Task brief:
Please retype the text lines of the records below exactly as they are, leaving the pictures out of your answer.

## BEGIN

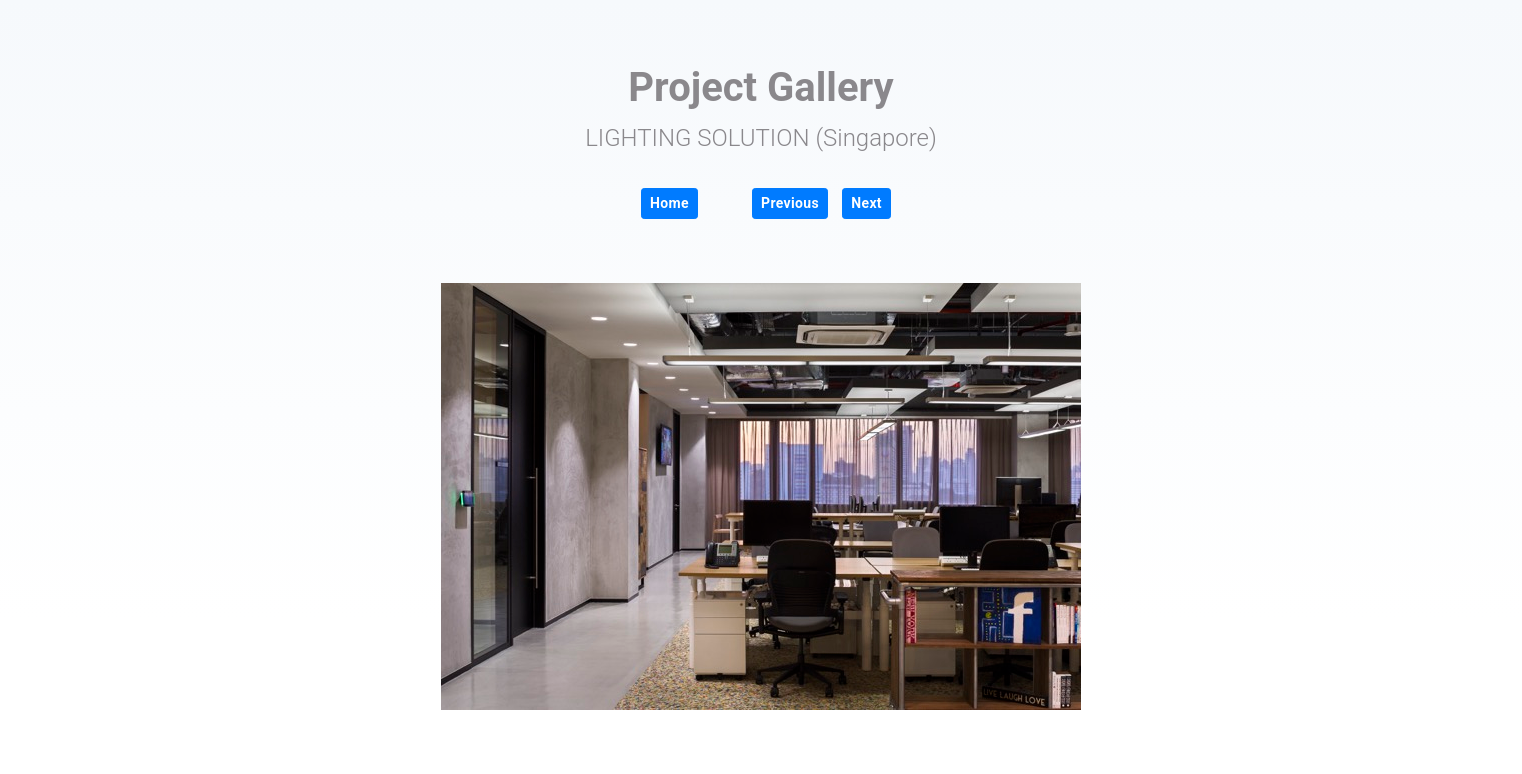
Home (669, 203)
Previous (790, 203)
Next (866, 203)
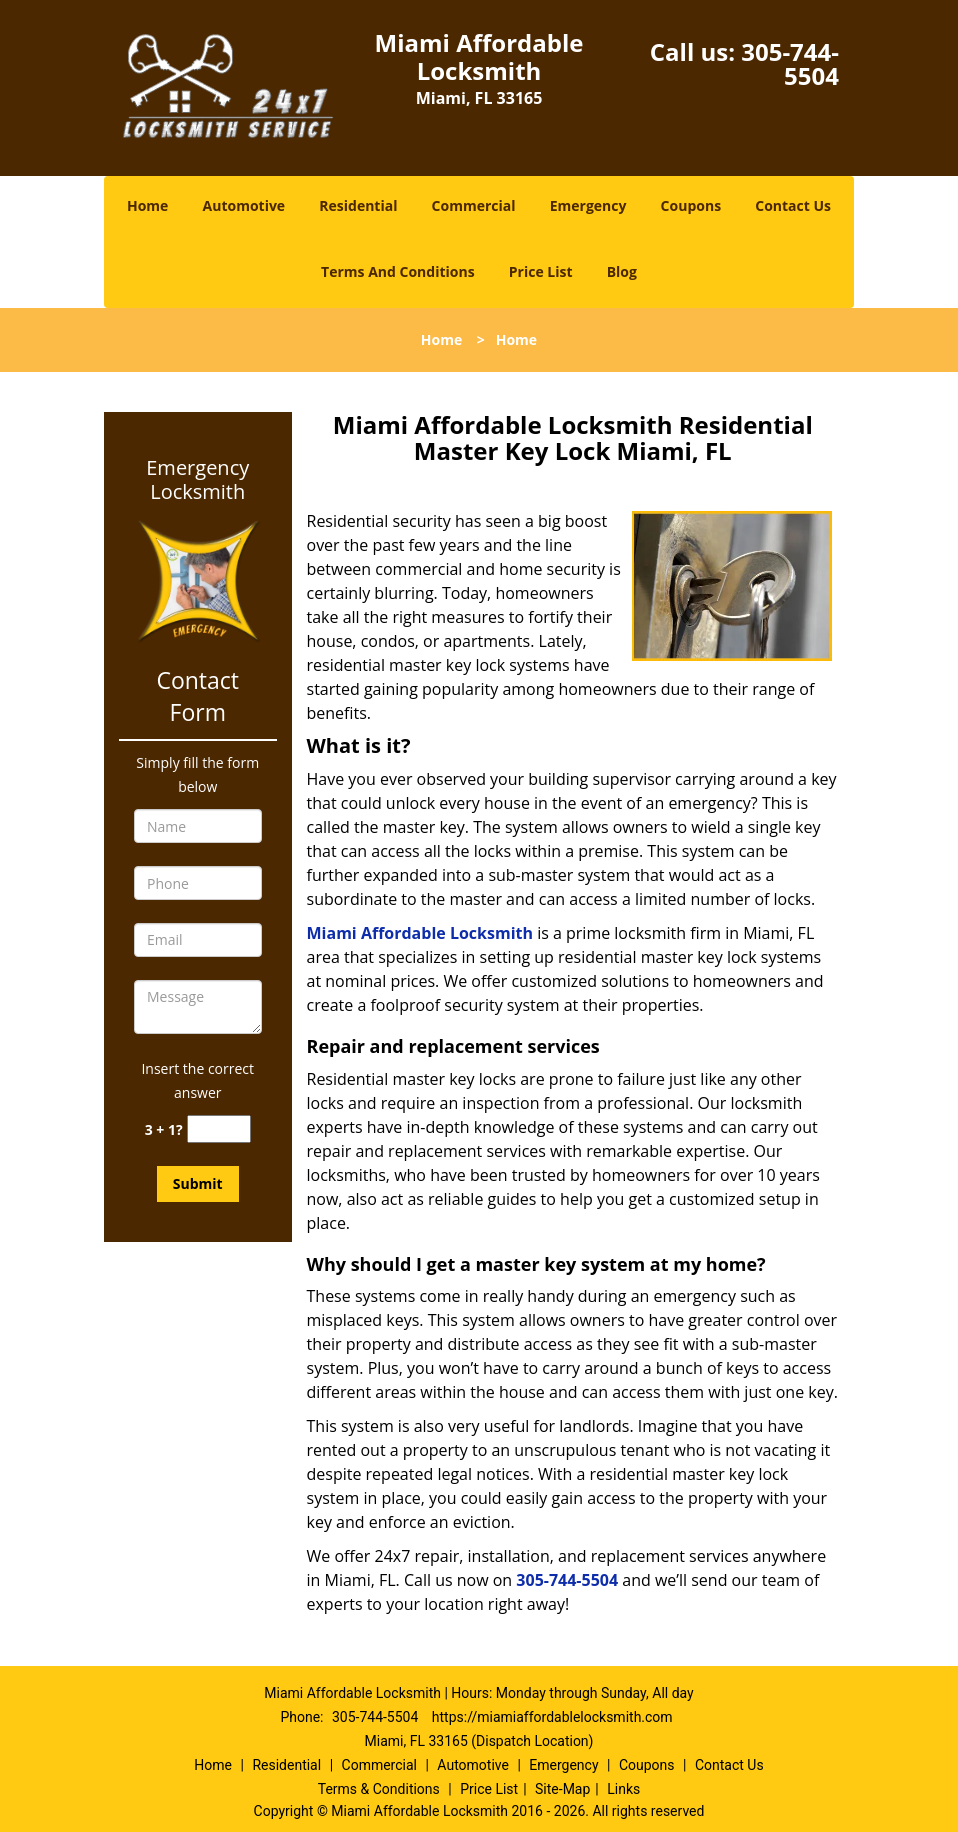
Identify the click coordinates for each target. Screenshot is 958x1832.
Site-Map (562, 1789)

## END

Full output:
Home (669, 203)
Previous (790, 203)
Next (866, 203)
Identify the click coordinates for each target. Screenshot is 958x1832.
Site-Map (562, 1789)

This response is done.